§ EXCERPTED RECORDS:
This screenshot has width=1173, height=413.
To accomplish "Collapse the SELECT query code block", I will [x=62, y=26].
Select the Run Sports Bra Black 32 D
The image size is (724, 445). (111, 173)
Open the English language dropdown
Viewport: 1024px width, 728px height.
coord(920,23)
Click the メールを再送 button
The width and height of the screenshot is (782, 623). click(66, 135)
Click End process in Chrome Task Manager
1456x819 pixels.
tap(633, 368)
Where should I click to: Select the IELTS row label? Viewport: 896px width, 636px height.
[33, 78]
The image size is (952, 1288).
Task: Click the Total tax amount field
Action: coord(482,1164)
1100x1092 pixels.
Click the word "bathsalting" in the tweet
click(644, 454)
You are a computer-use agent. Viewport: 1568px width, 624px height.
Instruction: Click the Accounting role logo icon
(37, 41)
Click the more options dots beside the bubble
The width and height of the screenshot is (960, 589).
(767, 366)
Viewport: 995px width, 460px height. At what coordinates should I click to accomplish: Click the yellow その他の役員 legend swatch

§ WHAT IS REQUIRED:
Each line above, from the one that contains "Where should I" to the last line of the records, should be repeated exactly. Leave out all others.

§ EXERCISE RESPONSE:
Where should I click to: Select the IELTS row label? Viewport: 896px width, 636px height.
[33, 78]
The image size is (952, 1288).
Task: Click the Total tax amount field
Action: coord(482,1164)
1100x1092 pixels.
Click the word "bathsalting" in the tweet
click(644, 454)
You are a computer-use agent. Viewport: 1568px width, 624px height.
Instruction: Click the Accounting role logo icon
(37, 41)
Click the more options dots beside the bubble
The width and height of the screenshot is (960, 589).
(767, 366)
Viewport: 995px width, 460px height. At what coordinates should I click to accomplish: Click the yellow その他の役員 legend swatch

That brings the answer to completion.